I Love My Librarian 2008

Well, I could if I was in the US.  ilovelibraries.org has annual awards for public, tertiary and school librarians. 
To quote from the site:
Librarians in our nation’s 123,000 libraries make a difference in the lives of millions of Americans every day. Now is your chance to tell us why we should shine the spotlight on a librarian at your public, school, college, community college or university library. Nominate your librarian for the Carnegie Corporation of New York/New York Times I Love My Librarian Award!
Up to ten librarians will be honored. Each will receive $5,000 and be recognized at an awards ceremony hosted by The New York Times at TheTimesCenter in December 2008.

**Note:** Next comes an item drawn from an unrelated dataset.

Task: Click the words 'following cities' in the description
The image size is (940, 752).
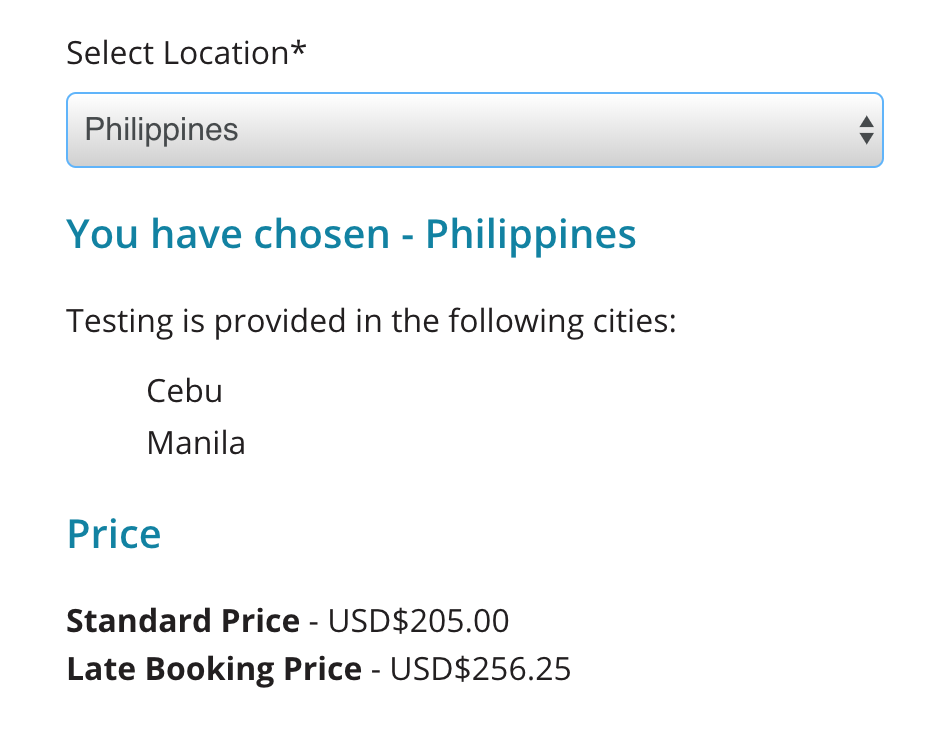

Just out of interest, these are the questions asked of those nominating a school library media specialist aka teacher librarian:
Reasons for Nominating this Librarian
  • How did you come to know the nominee and how long have you known him or her?
  • How has the nominee helped you and/or students at school? For example, did the nominee help you with a project, recommend resources or collaborate with you to enhance student learning?
  • How has the library, and the nominee in particular, had an impact on students and the learning process?
  • How does the nominee make the school a better place? Please be specific.
  • How has the individual demonstrated leadership in the school community or the profession?

It's a useful exercise to self-evaluate on these criteria.  What answers can one give about oneself?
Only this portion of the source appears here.